GitHub Copilot, der KI-Dienst von Microsoft zur Paarprogrammierung, ist seit weniger als einem Monat verfügbar, erfreut sich aber bereits großer Beliebtheit. In Projekten, in denen er aktiviert ist, werden laut GitHub inzwischen fast 40 % des Codes mit Copilot geschrieben. Das sind über eine Million Nutzer und Millionen von Codezeilen.

Diese Erweiterung und ein Back-End-Service schlagen Entwicklern Code direkt in ihren Editoren vor. Sie unterstützt integrierte Entwicklungsumgebungen (IDE) wie Visual Studio Code von Microsoft, Neovim und JetBrains. Innerhalb dieser Umgebungen schlägt die KI die nächste Codezeile vor, während die Entwickler tippen.

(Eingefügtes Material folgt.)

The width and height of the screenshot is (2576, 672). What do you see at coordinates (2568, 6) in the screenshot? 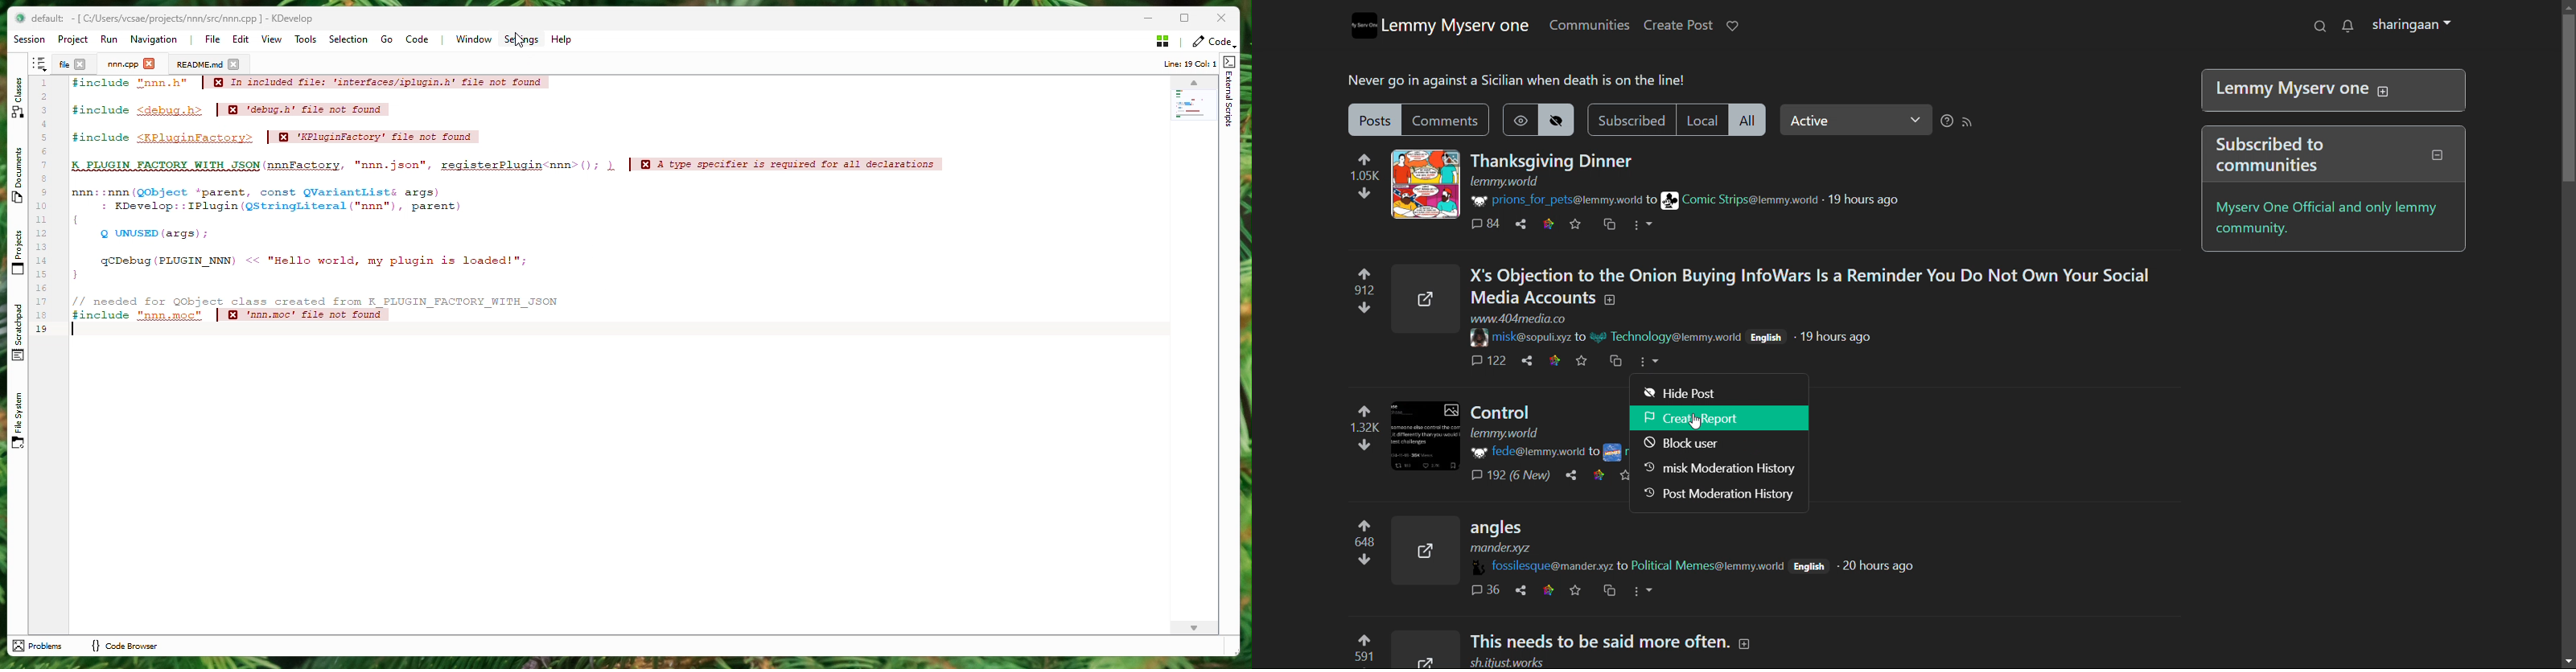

Das Programm kann vollständige Methoden und komplexe Algorithmen vorschlagen, aber auch Boilerplate-Code und Unterstützung bei Unit-Tests. Die Back-Engine-KI fungiert in jeder Hinsicht als Assistent für die Paarprogrammierung. Es steht den Entwicklern frei, die Vorschläge von Copilot anzunehmen, abzulehnen oder zu bearbeiten. Als Programmieranfänger kann Copilot einfache Befehle in natürlicher Sprache interpretieren und sie in eine von einem Dutzend Programmiersprachen übersetzen. Dazu gehören Python, JavaScript, TypeScript, Ruby und Go.

Microsoft, GitHub und OpenAI haben bei der Entwicklung des Programms zusammengearbeitet. Es basiert auf dem Codex von OpenAI. Der Codex wurde anhand von Milliarden öffentlich zugänglicher Quellcodezeilen – einschließlich Code in öffentlichen Repositories auf GitHub – und natürlicher Sprache trainiert, was bedeutet, dass er sowohl Programmiersprachen als auch menschliche Sprachen verstehen kann.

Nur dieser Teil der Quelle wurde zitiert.